EXTRAIT DU DOCUMENT
╭──

Prendre ou ne pas prendre.... la bonne décision ? L'interview des auteurs

A l'occasion de la sortie du livre de Jean Magne et de Jacques Pignault, Prendre la bonne décision. Anticiper et réduire les risques, Boleine a souhaité poser quelques questions aux auteurs.

Jacques Pignault est ingénieur (ENSEEIHT, INSTN-GA) et docteur ès sciences, expert en gestion des risques et facteur humain. Il oeuvre pour l'instauration d'une culture de sécurité et de sûreté au sein des organisations.

Jean Magne est ingénieur de l'Ecole Navale et titulaire d'un Executive MBA de Paris Dauphine. Ancien commandant de sous-marins, il effectue des missions de conseil en sûreté, sécurité et maîtrise des risques.

1/ Dans un monde où la responsabilité est à la fois prépondérante et retirée, comment s'y retrouver ? Qu'est-ce que la responsabilité finalement ?

Jean Magne : Le simulacre de la responsabilité se situe dans le processus complètement défini et les réactions déjà programmées. Ne peut être considéré comme responsable celui qui ne fait qu'appliquer les règles, si ce n'est justement dans sa bonne volonté à les appliquer en ayant compris pourquoi il les applique (d'où la formation, la compétence et le discernement). La vraie responsabilité se situe dans le choix auquel je suis confronté dans une situation ambigüe : de ma réaction (réfléchie ou émotionnelle) ou de mon absence de réaction (par maîtrise de soi ou par crainte) peuvent découler des conséquences (bénéfiques ou préoccupantes) pour la situation complexe en évolution. L'humilité (reconnaître ses erreurs, appeler à l'aide) est sans doute propice au succès, l'orgueil (ignorer ses erreurs, choisir seul, mettre en cause les autres) est dans doute propice à l'échec.

╰──

TRAVAIL DEMANDÉ
a) Répondez brièvement à ces questions sur l'extrait consacré à la prise de décision :
(i) De quelle école Jean Magne est-il ingénieur ?
(ii) Dans quels domaines Jacques Pignault est-il expert ?
(iii) Selon Jean Magne, quelle attitude est sans doute propice au succès ?
b) Transcrivez à l'identique les lignes des entrées, depuis leur début jusqu'à la ligne contenant « [x=1015, y=404] » incluse, en omettant les images.
Les entrées ne présentent aucun lien avec l'extrait.

DONNÉES PRÉSENTÉES
╭──

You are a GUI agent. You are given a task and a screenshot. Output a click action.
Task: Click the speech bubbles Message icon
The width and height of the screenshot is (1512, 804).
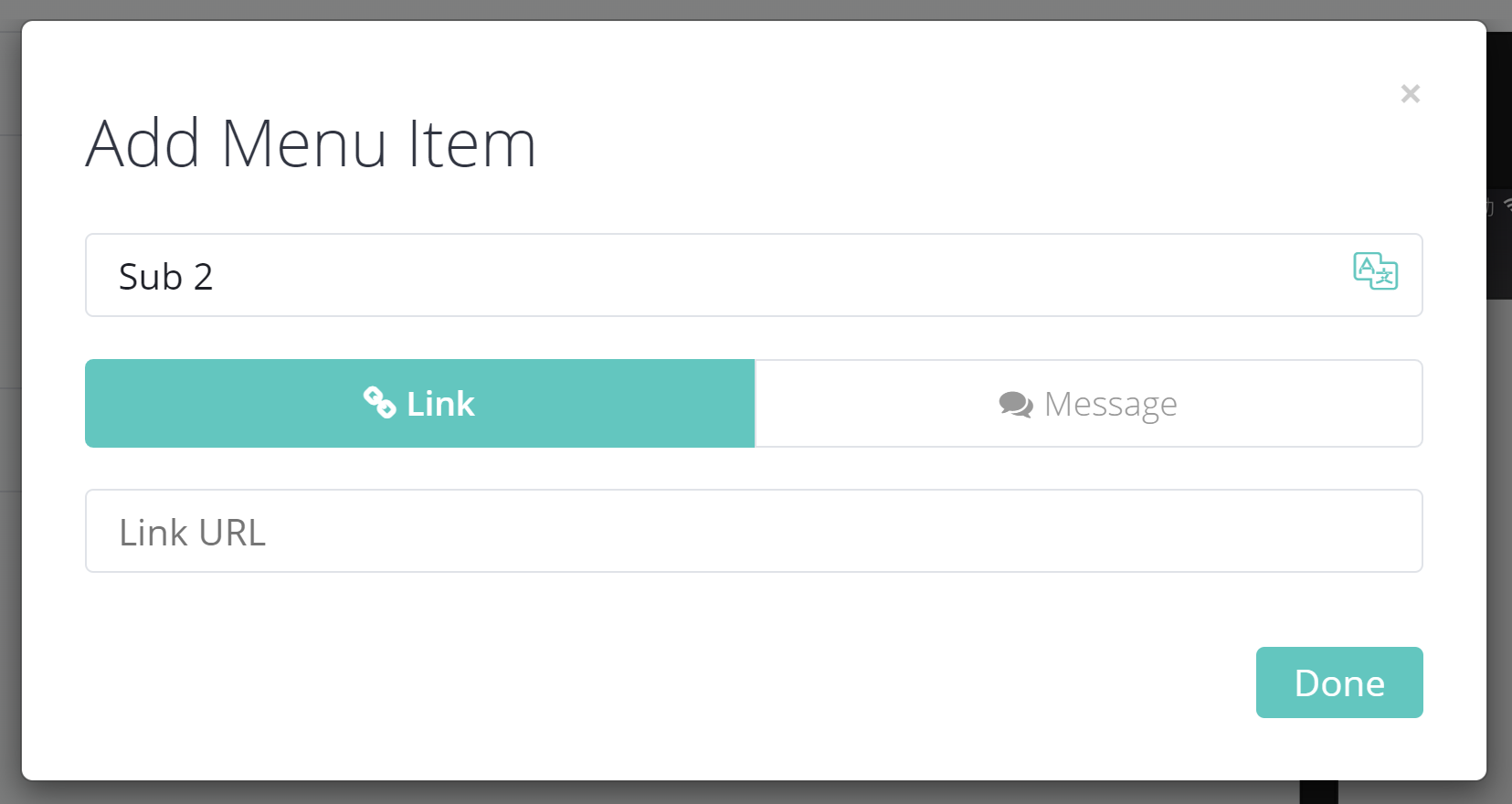[x=1015, y=404]
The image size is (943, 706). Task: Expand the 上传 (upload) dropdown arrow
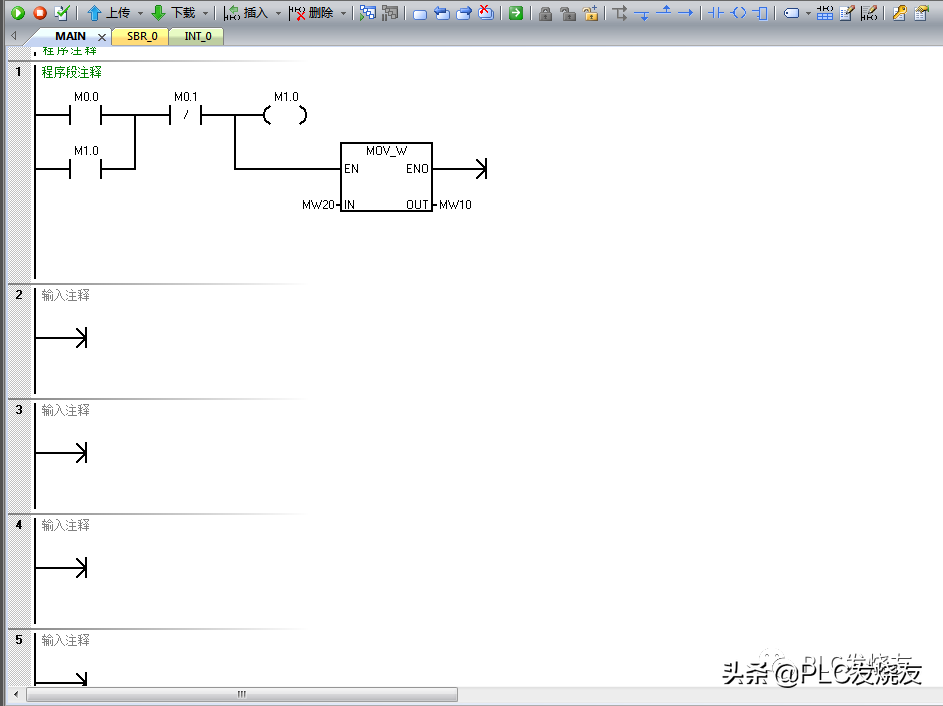point(140,13)
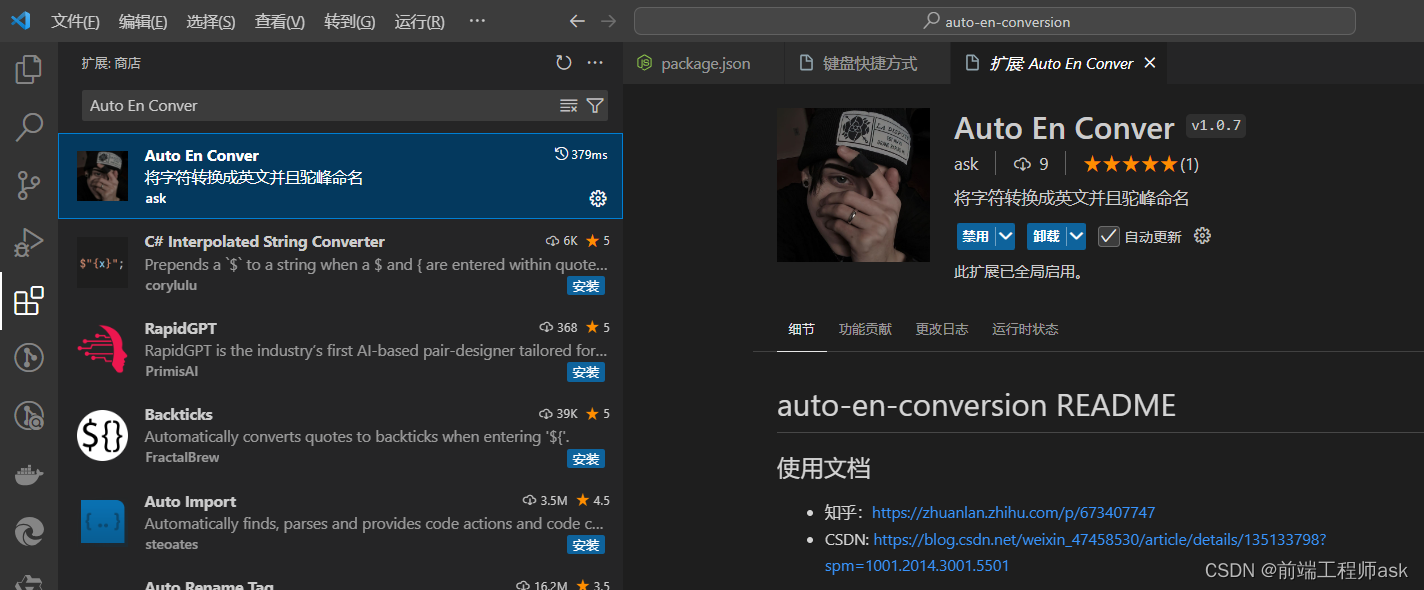Open the Source Control view

coord(28,184)
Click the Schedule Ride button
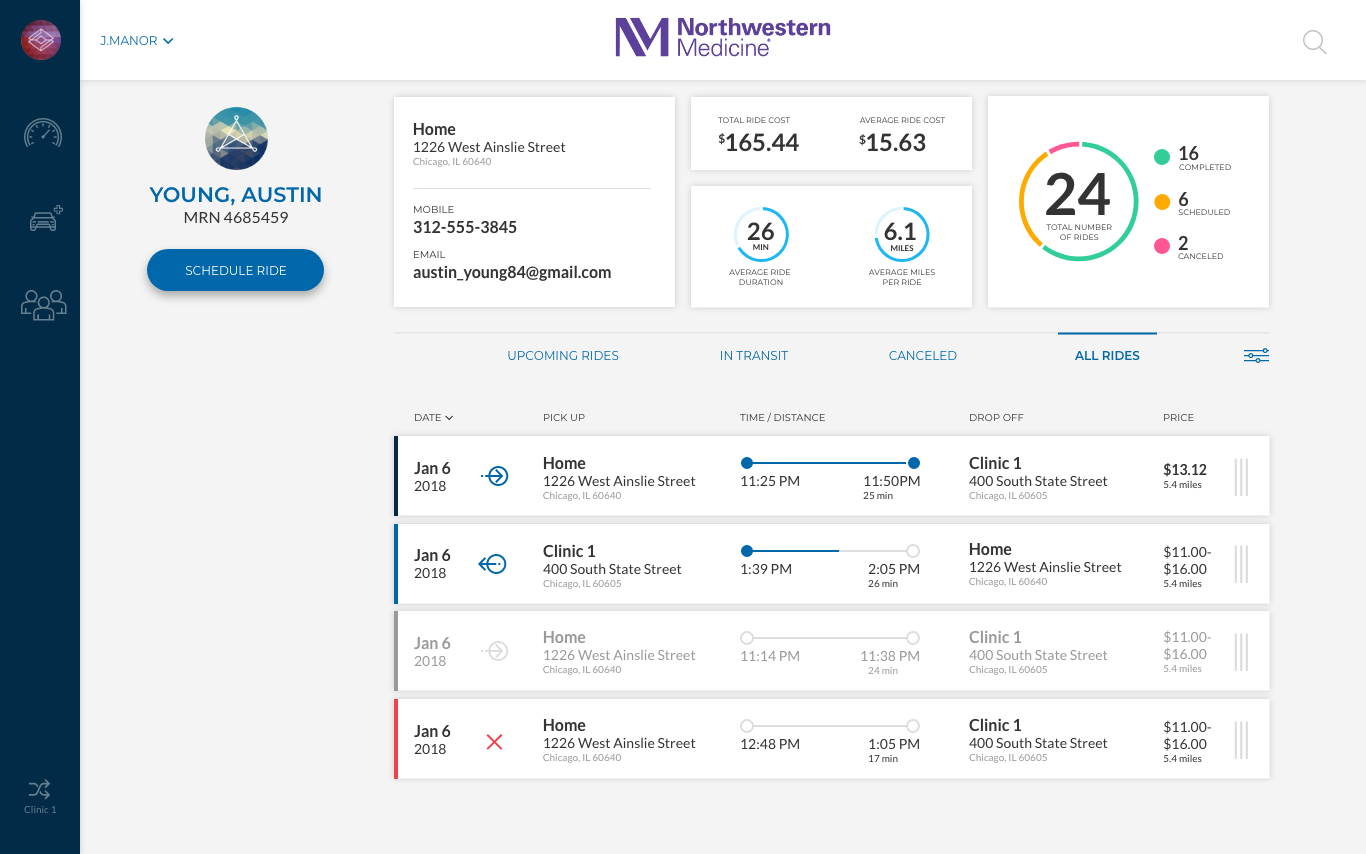Viewport: 1366px width, 854px height. tap(235, 271)
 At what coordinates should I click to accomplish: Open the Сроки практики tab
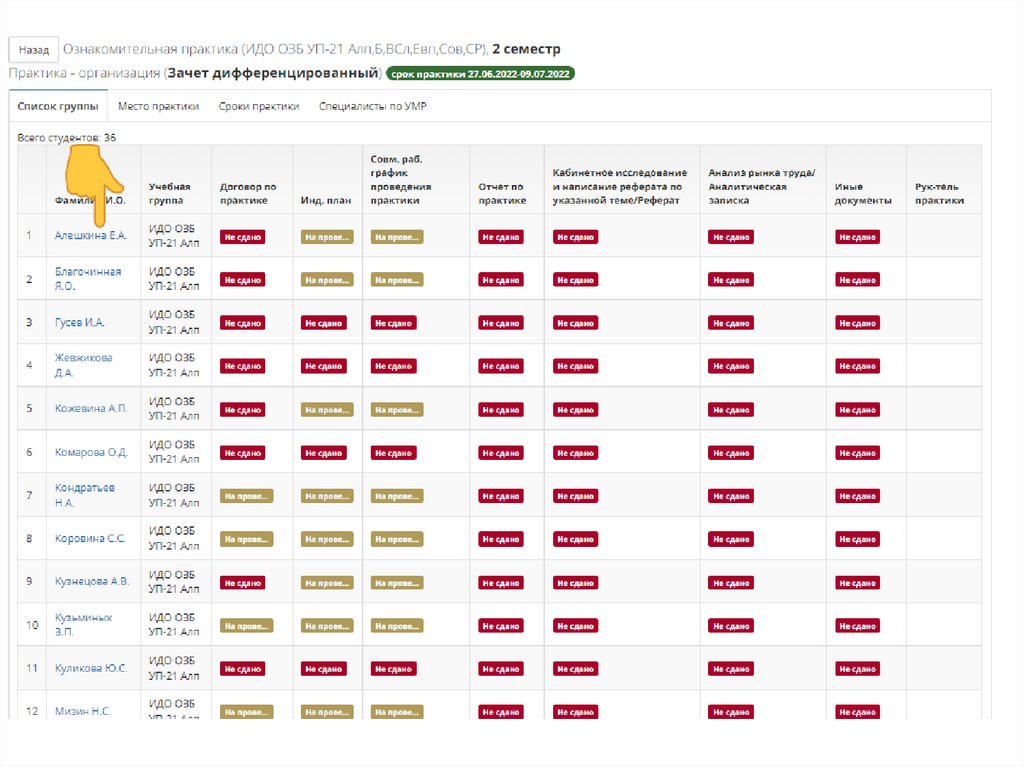click(259, 106)
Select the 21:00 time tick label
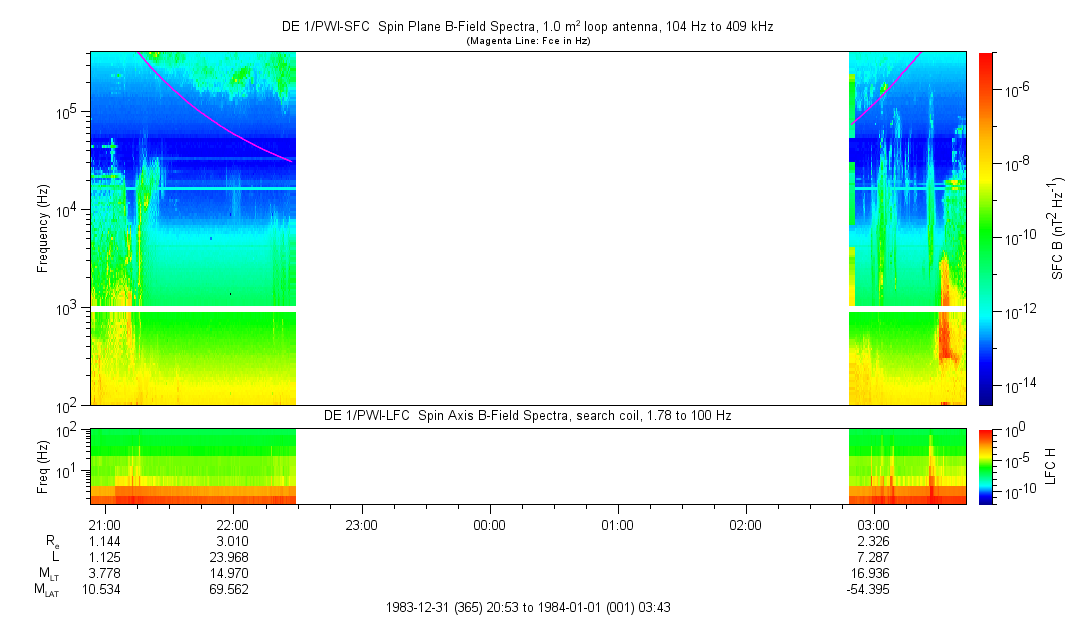 [x=105, y=524]
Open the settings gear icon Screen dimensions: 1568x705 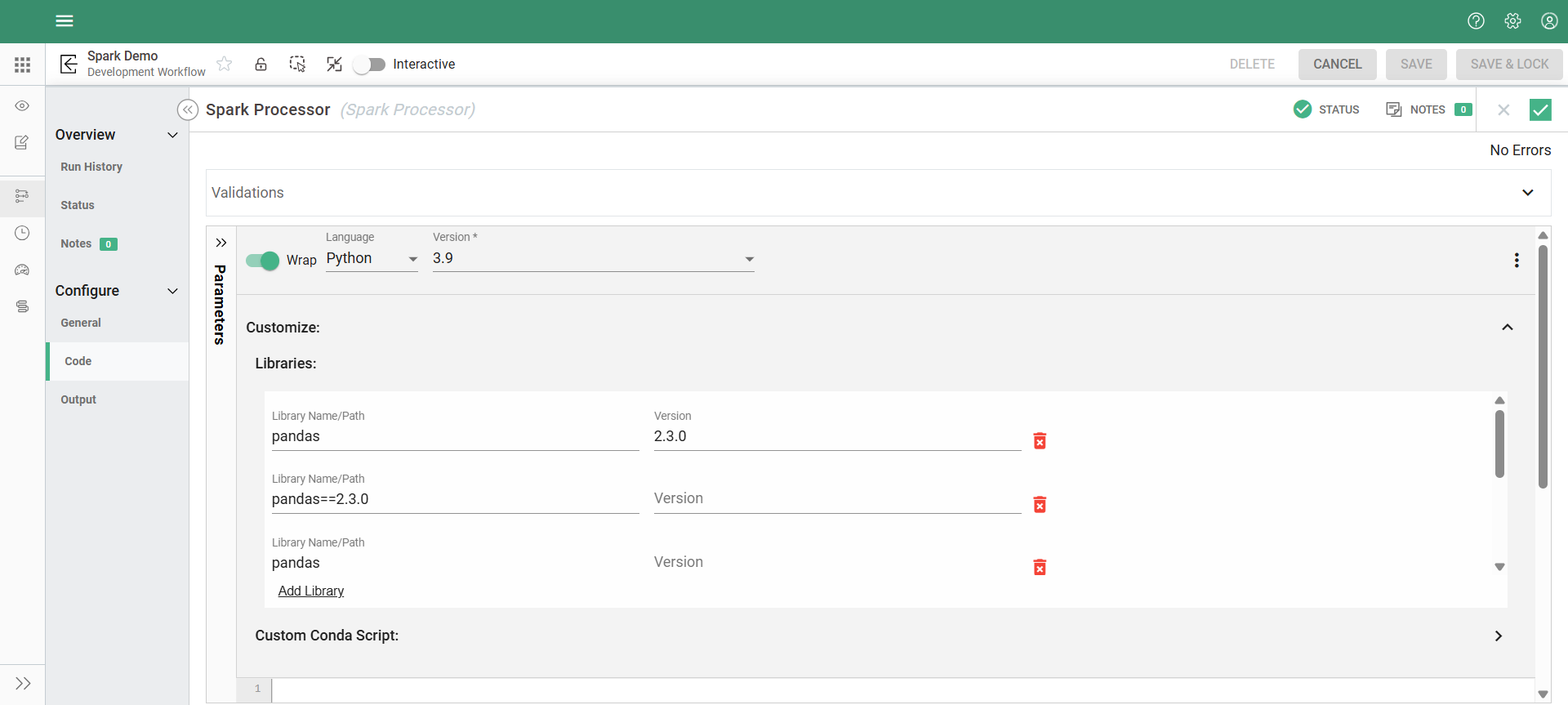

╰──

RÉPONSES ATTENDUES
a)
(i) De l'Ecole Navale.
(ii) En gestion des risques et en facteur humain.
(iii) L'humilité.

b)
You are a GUI agent. You are given a task and a screenshot. Output a click action.
Task: Click the speech bubbles Message icon
The width and height of the screenshot is (1512, 804).
[x=1015, y=404]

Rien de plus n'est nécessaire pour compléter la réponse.